This is the first write up where I feel like I’m putting my boxing gloves on and getting ready to rumble. I picked up a package of Gonesh a year or so before starting the incense resource at Mike’s Prattle, when I’d walked into a local store one day and found myself a little weary at picking up another box of Nag Champa or another common Shrinivas scent, so even though I knew it would be trouble, I picked up this three in one package of the dreaded “charcoal dipped” style. When I first tried them, I wasn’t at all impressed, but it’s nothing like my post-Japanese incense nose, which actually prefers the smell of burning California forests to these scents.
There appears to be very little natural about these scents. One page has the claim that Gonesh incense has the “highest charcoal content of any brand on the market,” a statement that will make many of us scratch our heads over the idea that this might be a good thing. I’d argue that this, in part, is exactly what makes their incense so unpleasant. No matter what “high quality raw materials” they use, very little about any of these incenses strikes me as remotely natural, rather the aromas are more like air fresheners or other synthetic oils and perfumes. And this is why this is likely to be the last review an incense of this style here (no doubt I’ve broken one of my own rules already).
The Vanilla reminds me of the smell of extract in the bottle, but that’s only the top note, the rest of the oil is more in the hair or bottle spray mode. The charcoal’s probably the most hidden here, but don’t take that for invisibility, it’s still there with its characteristic abrasiveness. This may be a cleansing scent in its own way, but so is 2 oz of Listerine. In particular, the finish on this one was brutal. With all three of these, it took maybe a week in between for me to brave another light, just so I could finish my notes up. And in most cases the stick was put out after about 2-3 minutes when I started to feel like I was choking.
The Cinnamon has an oil like a cinnamon-flavored toothpick made out of nuclear material. The charcoal here is even more harsh. While it’s obviously more affordable than most cinnamon incenses, a comparison of this to, say, Baieido’s Koh is as one-sided as the Lakers playing your local high school team. I’d as soon have this scent coming from the bucket of hot water and cleaner I use to wash a car.
The Raspberry is the least unpleasant of the three. It reminds me of taking Raspberry Bubblicious gum, especially that gooey, aromatic center they have. The charcoal’s still harsh but it doesn’t conflict with the oil as badly as the Cinnamon. As the stick continued to burn the aroma turned more to something like raspberry cough syrup and the smoke got quite cloying.
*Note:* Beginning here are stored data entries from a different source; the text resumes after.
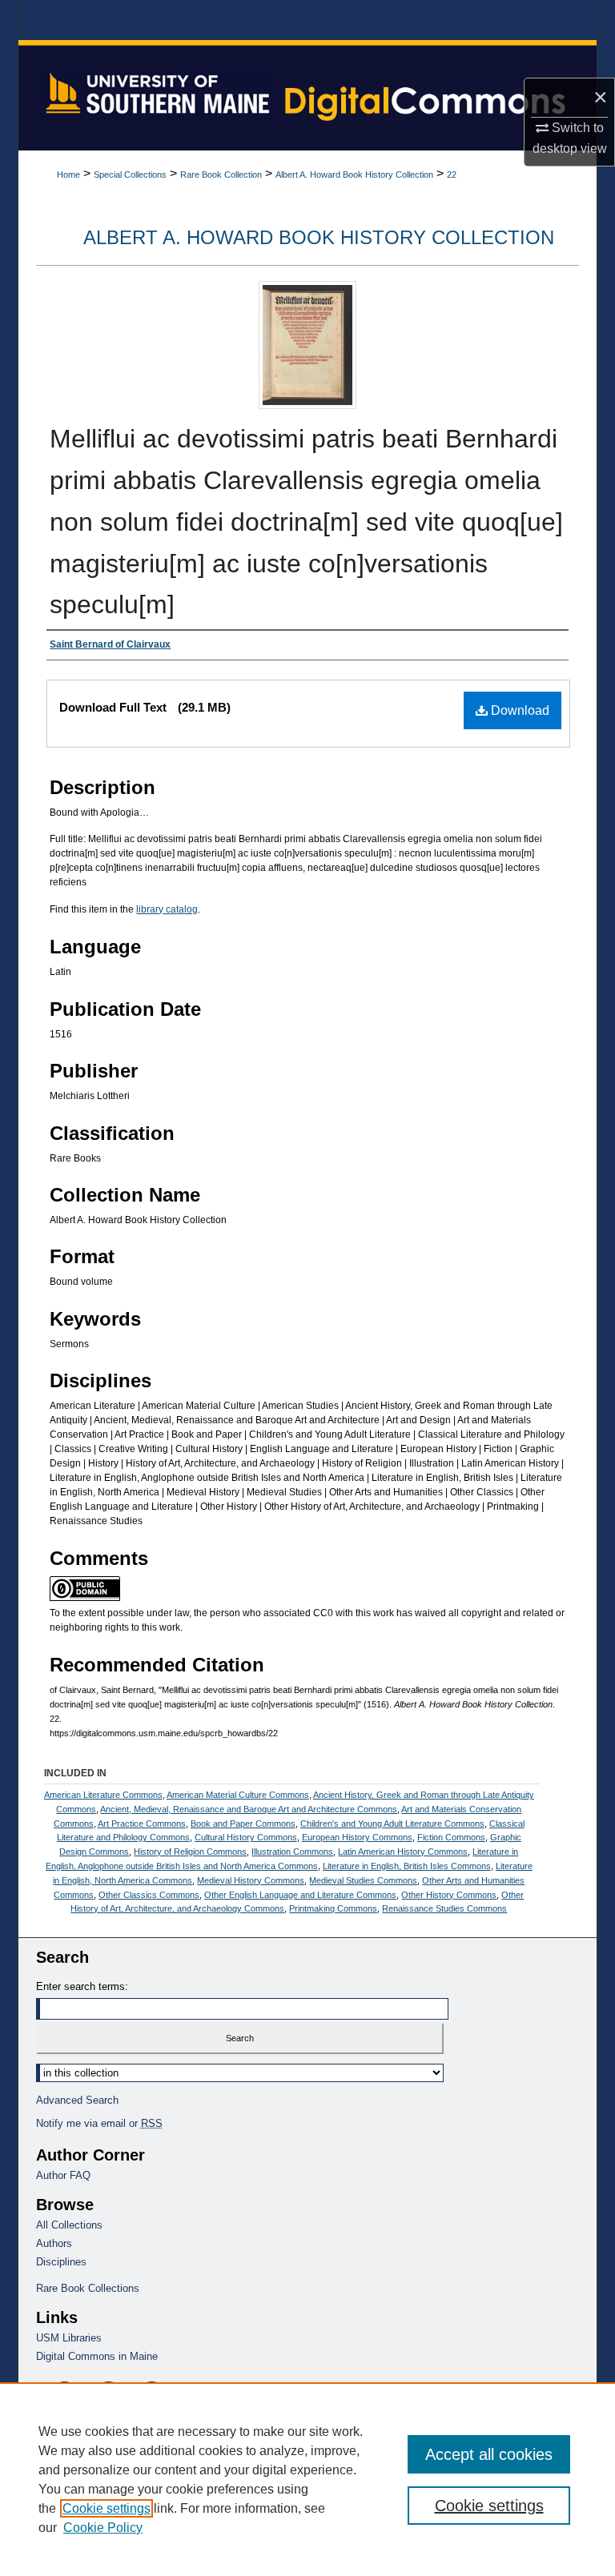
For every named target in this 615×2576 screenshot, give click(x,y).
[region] (307, 2479)
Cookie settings (106, 2508)
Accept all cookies (489, 2454)
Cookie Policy (103, 2527)
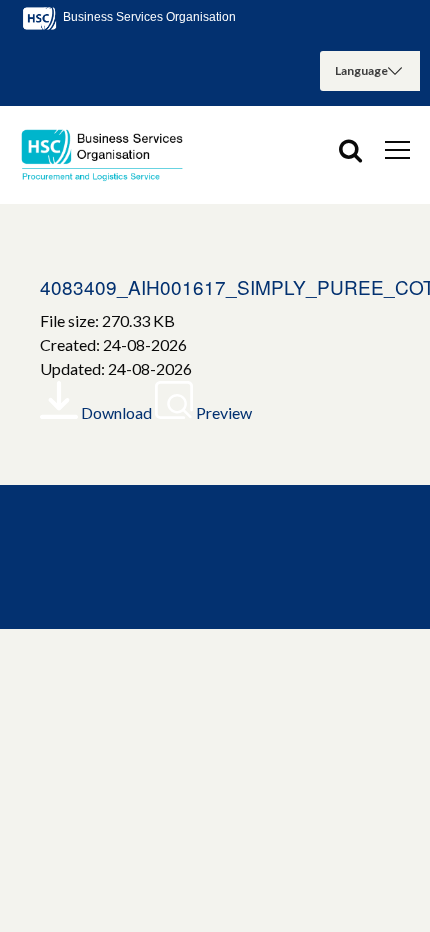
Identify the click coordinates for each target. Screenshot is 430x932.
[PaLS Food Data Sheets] (110, 155)
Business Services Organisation (148, 17)
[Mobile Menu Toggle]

While the California fires at the moment probably have something to do with it as well, my eyes were starting to sting after a few minutes.
To say the least, the charcoal dipped incense stick kind of ruins the idea of incense for many people, it’s far more common than it deserves to be and belies the idea that there are really excellent incenses out there that have none of this sort of harshness or clouds of choking smoke. To say the least, these are among the most unpleasant scents I’ve ever tried, although to be fair they’re a little smoother than other charcoal lines (not counting, of course, some of the Baieido charcoals which are in a different league). I’d recommend not only avoiding this but the whole style in general.